Let me throw some additional information into this thread, in my capacity as compiler and keeper of the more-or-less-definitive Ewan MacColl Discography.

Over the years, Ewan made four completely different multi-LP sets of Child Ballads. He included additional ballads on many of his other records.

The four series were:

English and Scots Popular Ballads (4 two-LP sets, plus and LP of "Ballads Not Included in the Child Colection" Riverside RLP 12-621/22 - 12-629; later reissued as 9 individual Washington LPs, WLP 715 - 723) with A.L. Lloyd

The English and Scots Popular Ballads, Volumes 1 through 3 (3 LPs, Folkways FG 3509 - 3511)

The Long Harvest (10 LPs, Argo DA 66-75) with Peggy Seeger

Blood and Roses (5 LPs, Blackthorne ESB 79 - 83) with Peggy Seeger

So that's 26 LPs, not including the "Ballads Not Included" one. I haven't compiled individual lists of tracks on each record, so I don't know exactly how much overlap occurs from one series to the next. At a guess, there are maybe a hundred different ballads included (not counting variants).

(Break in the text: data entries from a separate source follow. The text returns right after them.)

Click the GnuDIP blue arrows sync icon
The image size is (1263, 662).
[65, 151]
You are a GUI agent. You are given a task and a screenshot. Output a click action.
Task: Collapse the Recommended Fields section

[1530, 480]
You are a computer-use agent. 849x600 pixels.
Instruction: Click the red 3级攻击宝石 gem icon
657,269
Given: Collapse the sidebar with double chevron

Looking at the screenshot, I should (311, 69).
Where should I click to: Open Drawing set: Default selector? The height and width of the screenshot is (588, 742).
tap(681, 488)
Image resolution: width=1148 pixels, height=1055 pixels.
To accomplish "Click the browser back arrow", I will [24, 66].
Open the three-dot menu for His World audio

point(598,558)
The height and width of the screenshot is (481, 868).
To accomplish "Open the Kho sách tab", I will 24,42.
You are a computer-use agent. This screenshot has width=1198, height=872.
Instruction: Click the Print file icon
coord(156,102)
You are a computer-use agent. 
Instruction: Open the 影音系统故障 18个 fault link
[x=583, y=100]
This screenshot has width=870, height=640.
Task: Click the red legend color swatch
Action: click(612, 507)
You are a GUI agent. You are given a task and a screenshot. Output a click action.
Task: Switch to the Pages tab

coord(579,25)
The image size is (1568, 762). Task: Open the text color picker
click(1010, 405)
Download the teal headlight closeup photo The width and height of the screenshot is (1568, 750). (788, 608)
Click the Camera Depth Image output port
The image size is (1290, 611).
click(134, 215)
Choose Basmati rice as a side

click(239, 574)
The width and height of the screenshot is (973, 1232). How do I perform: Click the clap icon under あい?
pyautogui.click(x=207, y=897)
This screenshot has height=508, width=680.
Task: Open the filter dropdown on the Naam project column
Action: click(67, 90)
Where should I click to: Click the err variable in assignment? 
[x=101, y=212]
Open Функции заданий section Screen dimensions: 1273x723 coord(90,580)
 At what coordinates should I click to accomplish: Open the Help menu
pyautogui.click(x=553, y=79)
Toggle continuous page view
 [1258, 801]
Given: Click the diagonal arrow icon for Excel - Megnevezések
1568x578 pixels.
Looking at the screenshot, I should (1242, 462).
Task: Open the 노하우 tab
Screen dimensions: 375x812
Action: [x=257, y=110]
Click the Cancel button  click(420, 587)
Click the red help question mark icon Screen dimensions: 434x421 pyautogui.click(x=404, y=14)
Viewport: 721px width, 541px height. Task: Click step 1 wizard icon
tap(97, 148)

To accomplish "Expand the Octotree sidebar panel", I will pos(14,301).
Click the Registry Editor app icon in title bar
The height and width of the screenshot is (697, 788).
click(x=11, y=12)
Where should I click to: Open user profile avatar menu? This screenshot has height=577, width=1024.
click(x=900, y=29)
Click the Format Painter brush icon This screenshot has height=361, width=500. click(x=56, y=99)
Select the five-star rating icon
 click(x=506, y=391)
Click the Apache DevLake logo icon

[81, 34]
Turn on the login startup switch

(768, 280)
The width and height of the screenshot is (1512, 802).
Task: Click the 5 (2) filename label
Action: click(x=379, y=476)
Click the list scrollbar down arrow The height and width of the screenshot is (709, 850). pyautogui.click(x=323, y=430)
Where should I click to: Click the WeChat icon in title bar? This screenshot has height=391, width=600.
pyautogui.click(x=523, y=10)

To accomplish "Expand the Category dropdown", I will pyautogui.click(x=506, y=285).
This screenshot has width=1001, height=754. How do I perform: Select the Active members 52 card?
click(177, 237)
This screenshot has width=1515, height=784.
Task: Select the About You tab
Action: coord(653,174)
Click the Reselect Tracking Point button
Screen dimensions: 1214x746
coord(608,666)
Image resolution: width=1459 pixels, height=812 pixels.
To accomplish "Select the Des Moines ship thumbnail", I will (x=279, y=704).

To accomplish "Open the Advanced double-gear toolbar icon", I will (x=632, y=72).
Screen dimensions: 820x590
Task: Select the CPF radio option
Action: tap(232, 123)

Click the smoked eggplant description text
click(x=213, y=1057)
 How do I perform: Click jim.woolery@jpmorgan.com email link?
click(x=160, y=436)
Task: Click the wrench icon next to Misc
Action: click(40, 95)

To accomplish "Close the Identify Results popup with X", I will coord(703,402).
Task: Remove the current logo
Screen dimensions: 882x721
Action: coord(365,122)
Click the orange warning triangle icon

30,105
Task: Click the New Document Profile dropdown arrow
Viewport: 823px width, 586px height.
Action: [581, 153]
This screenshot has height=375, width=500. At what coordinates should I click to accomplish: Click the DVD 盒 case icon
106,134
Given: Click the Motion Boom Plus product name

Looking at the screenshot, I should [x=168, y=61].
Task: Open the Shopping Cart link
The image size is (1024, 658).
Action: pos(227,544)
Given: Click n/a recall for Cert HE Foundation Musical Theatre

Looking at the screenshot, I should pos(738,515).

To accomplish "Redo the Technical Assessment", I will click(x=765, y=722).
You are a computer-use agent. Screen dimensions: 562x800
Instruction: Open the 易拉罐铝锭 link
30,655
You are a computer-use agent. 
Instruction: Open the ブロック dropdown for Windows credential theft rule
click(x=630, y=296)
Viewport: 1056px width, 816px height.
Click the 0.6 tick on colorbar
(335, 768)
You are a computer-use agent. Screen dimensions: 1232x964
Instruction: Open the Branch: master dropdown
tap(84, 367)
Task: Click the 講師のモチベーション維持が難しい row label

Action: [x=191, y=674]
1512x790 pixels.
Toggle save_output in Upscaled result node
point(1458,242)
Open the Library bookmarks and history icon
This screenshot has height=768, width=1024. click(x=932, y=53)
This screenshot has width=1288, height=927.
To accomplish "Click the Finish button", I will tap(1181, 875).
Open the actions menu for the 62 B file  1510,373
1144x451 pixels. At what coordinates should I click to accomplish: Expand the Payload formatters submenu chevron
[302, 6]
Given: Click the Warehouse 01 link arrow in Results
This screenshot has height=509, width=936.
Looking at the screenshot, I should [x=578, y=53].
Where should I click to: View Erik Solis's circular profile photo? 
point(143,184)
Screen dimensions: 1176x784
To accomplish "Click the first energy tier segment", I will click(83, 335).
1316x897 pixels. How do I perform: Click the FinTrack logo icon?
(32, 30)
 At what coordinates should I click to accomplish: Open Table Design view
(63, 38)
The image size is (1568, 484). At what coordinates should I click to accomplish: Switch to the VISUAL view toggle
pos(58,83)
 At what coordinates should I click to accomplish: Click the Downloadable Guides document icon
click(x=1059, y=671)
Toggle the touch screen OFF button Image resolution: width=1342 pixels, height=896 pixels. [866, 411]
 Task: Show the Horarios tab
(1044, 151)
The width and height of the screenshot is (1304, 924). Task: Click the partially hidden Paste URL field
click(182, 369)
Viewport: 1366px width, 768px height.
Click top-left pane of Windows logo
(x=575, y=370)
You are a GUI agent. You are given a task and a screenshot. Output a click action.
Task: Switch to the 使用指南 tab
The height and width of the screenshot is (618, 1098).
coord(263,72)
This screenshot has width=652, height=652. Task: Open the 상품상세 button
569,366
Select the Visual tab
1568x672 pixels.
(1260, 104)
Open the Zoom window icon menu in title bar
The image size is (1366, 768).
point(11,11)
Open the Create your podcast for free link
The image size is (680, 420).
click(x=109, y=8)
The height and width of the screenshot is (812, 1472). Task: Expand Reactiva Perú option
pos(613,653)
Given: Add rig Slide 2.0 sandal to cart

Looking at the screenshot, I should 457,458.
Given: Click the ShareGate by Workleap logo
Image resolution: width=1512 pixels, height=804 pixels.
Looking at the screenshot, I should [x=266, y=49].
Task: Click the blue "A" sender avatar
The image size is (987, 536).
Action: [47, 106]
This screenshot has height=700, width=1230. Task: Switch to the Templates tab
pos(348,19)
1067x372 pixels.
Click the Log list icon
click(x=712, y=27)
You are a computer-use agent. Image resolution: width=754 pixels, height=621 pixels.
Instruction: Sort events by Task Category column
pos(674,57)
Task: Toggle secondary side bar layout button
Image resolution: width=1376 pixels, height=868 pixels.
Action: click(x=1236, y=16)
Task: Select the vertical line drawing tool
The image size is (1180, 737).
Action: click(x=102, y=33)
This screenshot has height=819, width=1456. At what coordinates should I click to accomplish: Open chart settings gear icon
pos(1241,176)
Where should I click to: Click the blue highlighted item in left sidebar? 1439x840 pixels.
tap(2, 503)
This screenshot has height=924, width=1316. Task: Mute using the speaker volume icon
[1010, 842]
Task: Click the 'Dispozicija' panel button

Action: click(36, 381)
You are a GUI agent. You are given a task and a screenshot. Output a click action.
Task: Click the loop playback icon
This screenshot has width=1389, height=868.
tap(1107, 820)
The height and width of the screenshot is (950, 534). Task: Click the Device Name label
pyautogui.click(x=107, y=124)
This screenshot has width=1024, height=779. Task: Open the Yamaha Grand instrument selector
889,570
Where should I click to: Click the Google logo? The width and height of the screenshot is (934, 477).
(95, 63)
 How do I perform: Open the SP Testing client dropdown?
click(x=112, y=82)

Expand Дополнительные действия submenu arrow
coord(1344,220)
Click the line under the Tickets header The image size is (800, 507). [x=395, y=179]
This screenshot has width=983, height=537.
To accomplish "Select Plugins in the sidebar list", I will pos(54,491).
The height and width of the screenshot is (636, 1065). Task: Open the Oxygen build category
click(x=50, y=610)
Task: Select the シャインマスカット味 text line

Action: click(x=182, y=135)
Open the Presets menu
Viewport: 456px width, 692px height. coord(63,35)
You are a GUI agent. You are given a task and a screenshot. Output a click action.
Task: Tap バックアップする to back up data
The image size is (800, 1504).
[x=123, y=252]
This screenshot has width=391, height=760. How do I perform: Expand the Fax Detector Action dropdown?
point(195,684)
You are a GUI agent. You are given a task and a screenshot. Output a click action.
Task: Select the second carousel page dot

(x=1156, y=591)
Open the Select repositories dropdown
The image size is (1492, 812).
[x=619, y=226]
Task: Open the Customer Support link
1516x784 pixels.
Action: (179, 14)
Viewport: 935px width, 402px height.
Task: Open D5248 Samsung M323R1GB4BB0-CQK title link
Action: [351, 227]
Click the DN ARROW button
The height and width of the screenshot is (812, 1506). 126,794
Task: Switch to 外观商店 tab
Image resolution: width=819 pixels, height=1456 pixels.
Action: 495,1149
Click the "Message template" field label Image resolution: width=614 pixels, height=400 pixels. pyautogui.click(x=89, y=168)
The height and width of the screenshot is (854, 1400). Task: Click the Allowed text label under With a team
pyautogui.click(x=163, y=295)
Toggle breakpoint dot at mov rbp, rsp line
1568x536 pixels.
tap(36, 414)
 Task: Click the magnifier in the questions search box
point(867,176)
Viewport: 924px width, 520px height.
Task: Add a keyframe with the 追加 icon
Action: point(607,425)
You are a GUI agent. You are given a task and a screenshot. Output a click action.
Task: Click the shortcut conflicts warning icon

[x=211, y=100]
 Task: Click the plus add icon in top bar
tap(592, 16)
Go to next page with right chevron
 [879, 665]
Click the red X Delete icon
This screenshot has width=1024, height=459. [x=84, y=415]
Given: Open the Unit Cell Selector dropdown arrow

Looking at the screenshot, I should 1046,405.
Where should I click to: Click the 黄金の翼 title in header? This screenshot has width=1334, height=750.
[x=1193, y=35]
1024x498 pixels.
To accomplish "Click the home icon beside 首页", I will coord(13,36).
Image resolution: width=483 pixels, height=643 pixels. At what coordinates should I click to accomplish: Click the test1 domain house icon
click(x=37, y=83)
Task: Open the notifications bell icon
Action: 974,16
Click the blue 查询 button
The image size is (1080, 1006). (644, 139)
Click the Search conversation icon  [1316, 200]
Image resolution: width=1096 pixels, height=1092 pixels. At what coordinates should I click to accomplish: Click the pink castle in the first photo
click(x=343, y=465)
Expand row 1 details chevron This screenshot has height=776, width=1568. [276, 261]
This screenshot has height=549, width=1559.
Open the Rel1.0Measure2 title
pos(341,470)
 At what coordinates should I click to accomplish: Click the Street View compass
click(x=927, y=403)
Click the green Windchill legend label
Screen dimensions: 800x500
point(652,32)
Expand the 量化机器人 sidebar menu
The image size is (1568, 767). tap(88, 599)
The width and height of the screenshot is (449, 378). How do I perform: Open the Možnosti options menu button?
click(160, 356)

The Folkways titles are still in print, available on CD or cassette from Smithsonian Folkways.

Riverside now belongs to Fantasy Records, who were not at all interested when I asked them about licensing the ballad series for re-issue. They have their own very successful re-issue program for many of the great old jazz and blues LPs in their catalog (they also own Prestige and several other labels), so they have a blanket policy of not licensing things to other labels.

I'm not sure about Mudcat's policy on outside links, so I won't include the URL, but the discography is online and easy to find through your favorite search engine.